How to complete this task: Copy all the entries word for word, but omit the pictures.
*** Data provided ***
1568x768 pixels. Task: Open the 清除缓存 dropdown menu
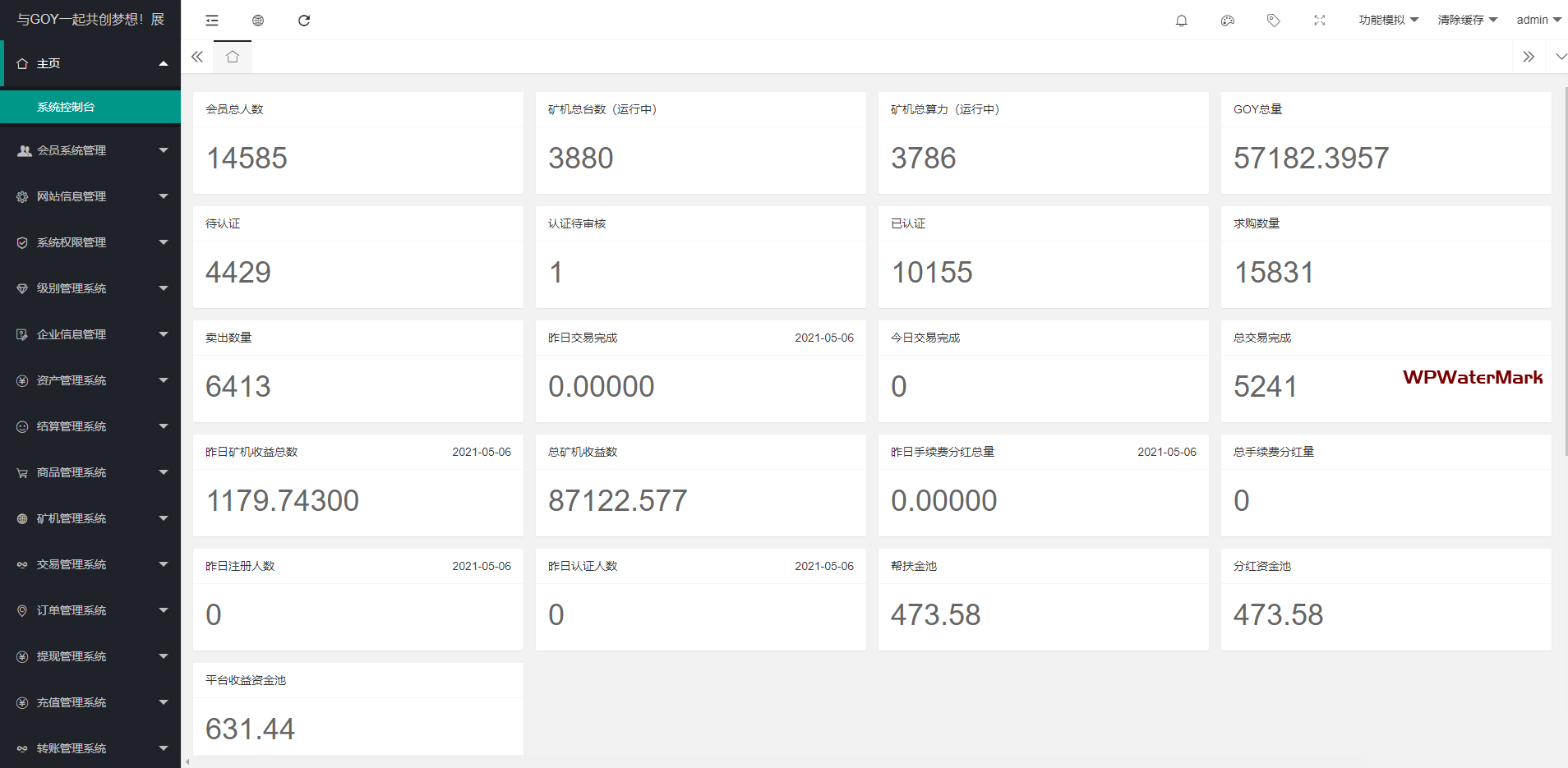pos(1467,21)
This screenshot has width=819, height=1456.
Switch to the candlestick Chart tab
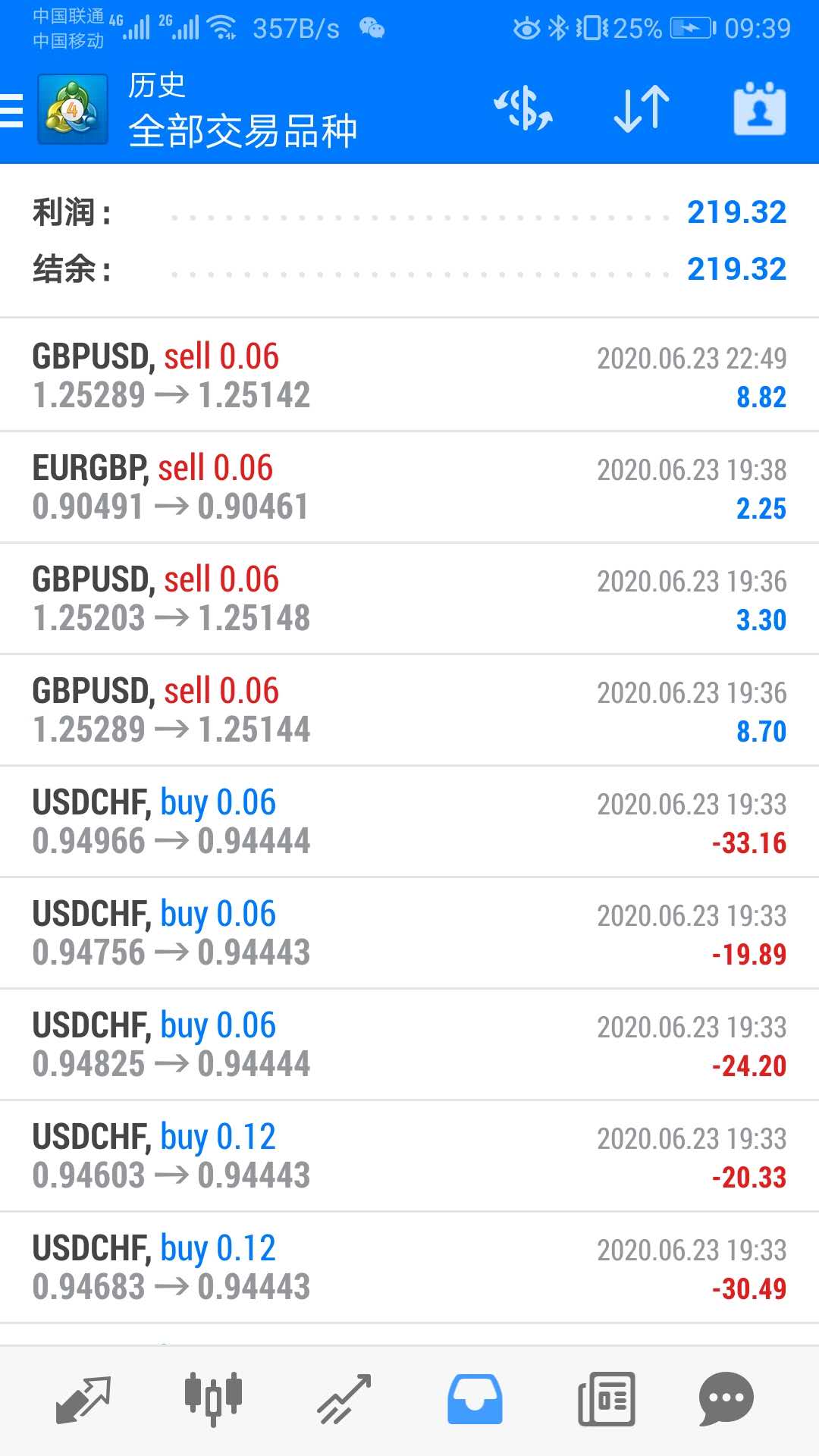point(213,1397)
*** End of Data provided ***
Completed task:
1568x768 pixels. Task: Open the 清除缓存 dropdown menu
pos(1467,21)
This screenshot has width=819, height=1456.
Switch to the candlestick Chart tab
point(213,1397)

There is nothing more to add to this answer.